Can anyone advise me which type plugs Bachmann use for their current Diesel locos? thanks.


----------



## RT_Coker (Dec 6, 2012)

All of the ones that I have do not use any plugs. They use a custom DCC decoder board. The sound value ones may be different.
Bob


----------



## Cycleops (Dec 6, 2014)

Thanks Bob.

So I guess that means I will have to hard wire the decoder?


----------



## Cycleops (Dec 6, 2014)

Sorry, I should have been clearer. What type plugs do their non DCC locos take? DCC ready.


----------



## CTValleyRR (Jul 26, 2014)

My Spectrums were both 8 pin plugs.


----------



## Cycleops (Dec 6, 2014)

Thank you CTVRR. the font of all knowledge!


----------



## CTValleyRR (Jul 26, 2014)

I thank you, Sir.

I think it's more a case of "Even a blind squirrel finds a nut occasionally".


----------



## MrMoose (Dec 22, 2014)

I bought a Bachmann DCC ready loco and it had a 8-pin plug on the light board.

H633Y=PCB01 is the model stamped on the board


----------



## Cycleops (Dec 6, 2014)

Thanks guys, Well, I guess it's a decoder with an eight pin plug when I get my new S4. It's interesting to note that SoundTraxx make the sound decoder which is installed in the sound equipped version and Bachmann ask you to stump up very nearly as much as the equivalent Tsunami model but is rather lighter on features, if bought separately. If purchased with the loco it's very much less though.


----------



## MrMoose (Dec 22, 2014)

Cycleops said:


> Thanks guys, Well, I guess it's a decoder with an eight pin plug when I get my new S4. It's interesting to note that SoundTraxx make the sound decoder which is installed in the sound equipped version and Bachmann ask you to stump up very nearly as much as the equivalent Tsunami model but is rather lighter on features, if bought separately. If purchased with the loco it's very much less though.

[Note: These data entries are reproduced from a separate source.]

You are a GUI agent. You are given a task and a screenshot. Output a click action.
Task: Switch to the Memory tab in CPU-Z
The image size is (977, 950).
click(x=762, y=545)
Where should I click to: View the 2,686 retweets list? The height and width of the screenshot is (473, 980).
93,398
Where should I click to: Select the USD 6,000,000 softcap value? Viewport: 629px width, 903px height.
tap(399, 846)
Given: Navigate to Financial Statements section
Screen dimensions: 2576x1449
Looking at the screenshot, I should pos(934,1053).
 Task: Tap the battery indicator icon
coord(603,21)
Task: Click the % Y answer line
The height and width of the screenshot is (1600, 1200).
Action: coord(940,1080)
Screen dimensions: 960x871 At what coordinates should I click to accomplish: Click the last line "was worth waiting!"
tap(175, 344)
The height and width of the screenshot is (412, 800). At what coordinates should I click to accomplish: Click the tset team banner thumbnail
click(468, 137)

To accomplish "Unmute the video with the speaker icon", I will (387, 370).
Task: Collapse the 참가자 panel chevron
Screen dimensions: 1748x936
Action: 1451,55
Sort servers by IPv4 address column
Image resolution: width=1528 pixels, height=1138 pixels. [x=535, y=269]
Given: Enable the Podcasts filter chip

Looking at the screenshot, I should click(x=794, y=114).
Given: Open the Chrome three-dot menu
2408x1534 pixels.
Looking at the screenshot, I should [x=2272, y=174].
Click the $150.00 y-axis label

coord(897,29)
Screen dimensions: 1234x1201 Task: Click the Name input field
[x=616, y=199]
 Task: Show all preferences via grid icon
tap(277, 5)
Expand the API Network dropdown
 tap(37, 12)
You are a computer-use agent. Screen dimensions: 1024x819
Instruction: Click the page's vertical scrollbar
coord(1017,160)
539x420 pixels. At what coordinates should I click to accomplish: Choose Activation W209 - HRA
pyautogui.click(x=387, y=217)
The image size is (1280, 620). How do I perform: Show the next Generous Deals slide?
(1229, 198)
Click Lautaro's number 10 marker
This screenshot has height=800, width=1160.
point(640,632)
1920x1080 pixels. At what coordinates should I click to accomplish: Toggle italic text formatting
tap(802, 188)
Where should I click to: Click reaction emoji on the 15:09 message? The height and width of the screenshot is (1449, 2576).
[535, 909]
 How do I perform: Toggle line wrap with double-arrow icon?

What S4 are you getting just DCC equipped or just DC, or with sound value?


----------



## Cycleops (Dec 6, 2014)

MrMoose I particularly wanted the SP version which is not available with sound, at least not where I was buying, so I will just put a regular decoder in. It'll be interesting to compare it to my thirty year old Atlas S4 made in Austria by Roco, which is a superb runner, although rather lacking in detail.


----------